The problem was that as soon as http redirected to https port on ELB internally it used to get redirected back to port 80 thus creating a loop. This happens because ELB offloads the SSL and then connects to port 80 again.

Finally after some research i got the correct rewrite rule to manage X-Forwarded-Proto in such a way that even if ELB offloads the SSL tomcat gets to now that the origin request was using SSL.

This is done using Tomcat Valves on Tomcat 8. Am sure it can be done on earlier versions too. I have enabled rewrite rules on Tomcat using valves. After that it was as simple as writing redirect rules on Apache.

Here are the steps:

Step 1: a. Open context.xml under tomcat conf folder b. Paste the following line just below

<Valve className="org.apache.catalina.valves.rewrite.RewriteValve" />

Note : This will enable the valve globally. In case this needs to be enabled for specific host then it should be pasted inside the of server.xml for that particular domain

Step 2:

a. Open conf/server.xml b. Paste the following line just above </Host> tag

<Valve className="org.apache.catalina.valves.rewrite.RewriteValve" />

Step 3:

a. Open the folder where web.xml is. For example if the application is hosted under ROOT then web.xml will be under webapps/ROOT/WEB-INF

b. Similarly if the application is hosted under webapps/myappfolder then the web.xml will be under webapps/myappfolder/WEB-INF

c. In the WEB-INF folder Create a new file rewrite.config. and paste the following rewrite rule:

RewriteCond %{HTTP:X-Forwarded-Proto} !https
RewriteCond %{HTTPS} off
RewriteRule ^ https://%{HTTP_HOST}%{REQUEST_URI} [L,R=301,NE]
2

The rewrite.config rules in Ravi's answer did not work for me. Using Tomcat 8.0.32, AWS ELB and EC2 my rules are:

# bounce all requests coming in on HTTP to HTTPS
RewriteCond %{HTTP:X-Forwarded-Proto} ^http$
RewriteRule ^.*$ https://%{HTTP_HOST}%{REQUEST_URI} [L,R=301,NE]

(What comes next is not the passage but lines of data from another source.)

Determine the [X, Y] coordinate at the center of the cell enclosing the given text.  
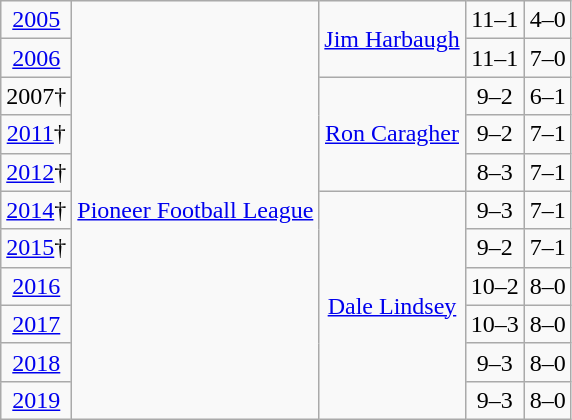
Pioneer Football League [196, 210]
2018 [36, 362]
2005 [36, 20]
2017 [36, 324]
10–3 [494, 324]
10–2 [494, 286]
Ron Caragher [392, 134]
4–0 [548, 20]
2014† [36, 210]
6–1 [548, 96]
2016 [36, 286]
2019 [36, 400]
7–0 [548, 58]
2012† [36, 172]
2015† [36, 248]
2011† [36, 134]
2006 [36, 58]
Dale Lindsey [392, 305]
Jim Harbaugh [392, 39]
2007† [36, 96]
8–3 [494, 172]
Pinpoint the cell where the given text exists, returning its (X, Y) midpoint coordinate. 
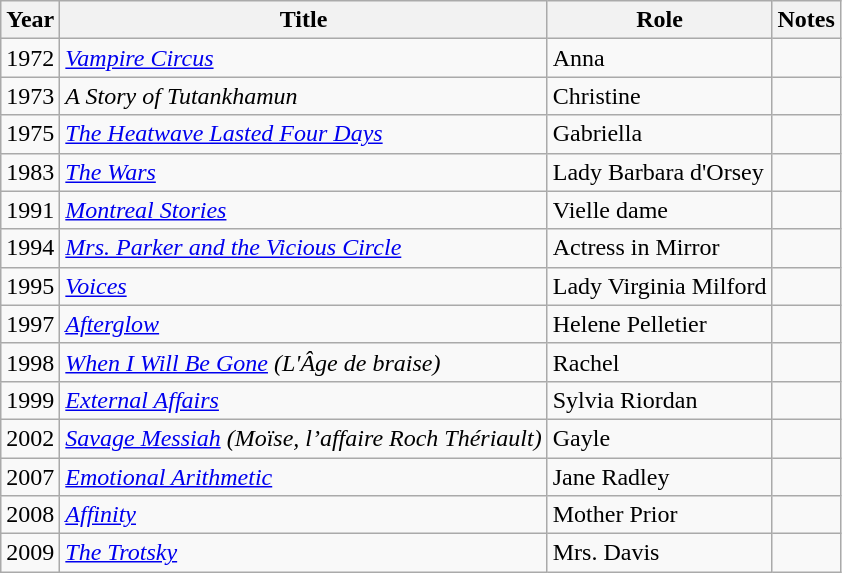
Affinity (304, 515)
Gayle (660, 438)
1991 (30, 210)
Anna (660, 58)
Helene Pelletier (660, 324)
Year (30, 20)
1995 (30, 286)
Jane Radley (660, 477)
Mother Prior (660, 515)
Actress in Mirror (660, 248)
1998 (30, 362)
2008 (30, 515)
Montreal Stories (304, 210)
The Trotsky (304, 553)
1994 (30, 248)
Vampire Circus (304, 58)
The Heatwave Lasted Four Days (304, 134)
Christine (660, 96)
Mrs. Parker and the Vicious Circle (304, 248)
Afterglow (304, 324)
2007 (30, 477)
1983 (30, 172)
1973 (30, 96)
Lady Virginia Milford (660, 286)
Vielle dame (660, 210)
1975 (30, 134)
Role (660, 20)
Lady Barbara d'Orsey (660, 172)
1972 (30, 58)
Rachel (660, 362)
Gabriella (660, 134)
Notes (806, 20)
When I Will Be Gone (L'Âge de braise) (304, 362)
Voices (304, 286)
1997 (30, 324)
External Affairs (304, 400)
Emotional Arithmetic (304, 477)
2009 (30, 553)
1999 (30, 400)
Savage Messiah (Moïse, l’affaire Roch Thériault) (304, 438)
Mrs. Davis (660, 553)
Title (304, 20)
2002 (30, 438)
Sylvia Riordan (660, 400)
The Wars (304, 172)
A Story of Tutankhamun (304, 96)
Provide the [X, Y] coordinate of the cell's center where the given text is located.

BTW: remember HTTP redirects with 301s are cached in the browser and if it works once, you won't see it work again until you get rid of the browser cached redirect

0

This might be a old question but it was hard to find the answer. There are two problems here 1. Tomcat web container is receiving requests on http so the redirects it would construct would be on the same. Spring helps upto some length but falls short. 2. Redirecting the user to HTTPS even if they are trying to access HTTP

The second problem is easy one since ELB sends this information in header. It can be done by adding a simple code in the existing filters or in a new one

String protocol =req.getHeader("X-Forwarded-Proto");
    if(protocol!=null && "http".equalsIgnoreCase(protocol)){
        rep.sendRedirect( req.getRequestURL().toString().replaceFirst("http", "https"));
        return;
    }

For the first problem one of the solutions that worked for me was adding additional property (redirectHttp10Compatible) in the view resolver for spring servlet.

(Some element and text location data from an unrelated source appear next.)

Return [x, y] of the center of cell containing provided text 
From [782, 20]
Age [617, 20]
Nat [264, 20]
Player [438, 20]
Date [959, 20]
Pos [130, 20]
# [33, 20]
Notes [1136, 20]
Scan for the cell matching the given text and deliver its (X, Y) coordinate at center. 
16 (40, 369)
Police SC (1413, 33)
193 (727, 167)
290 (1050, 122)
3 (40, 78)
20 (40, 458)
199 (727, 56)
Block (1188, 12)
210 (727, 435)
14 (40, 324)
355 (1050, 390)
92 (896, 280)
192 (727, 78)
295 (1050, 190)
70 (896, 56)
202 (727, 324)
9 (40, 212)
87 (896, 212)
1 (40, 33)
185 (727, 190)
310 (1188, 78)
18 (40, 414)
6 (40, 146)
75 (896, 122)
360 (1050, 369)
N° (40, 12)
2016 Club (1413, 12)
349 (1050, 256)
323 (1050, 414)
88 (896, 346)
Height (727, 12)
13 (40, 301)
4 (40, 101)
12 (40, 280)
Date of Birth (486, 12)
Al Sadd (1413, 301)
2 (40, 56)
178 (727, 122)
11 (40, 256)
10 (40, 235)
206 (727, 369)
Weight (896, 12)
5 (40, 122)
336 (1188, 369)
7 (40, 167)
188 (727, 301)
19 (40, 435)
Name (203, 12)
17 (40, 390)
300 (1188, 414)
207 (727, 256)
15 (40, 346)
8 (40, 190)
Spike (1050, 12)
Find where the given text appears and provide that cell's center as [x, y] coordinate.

<bean id="tilesviewResolver" class="org.springframework.web.servlet.view.UrlBasedViewResolver">

    <property name="viewClass" value="org.springframework.web.servlet.view.tiles2.TilesView" />
    <property name="redirectHttp10Compatible" value="false" />
 </bean>

Life was good if only the redirects were issues by spring but since the problem is with the container itself it required more help. The final solution is to manipulate the server.xml and add a RemoteIpValve property for the tomcat engine JavaDoc for RemoteIpValve

This one was the final fix. Hope that helps.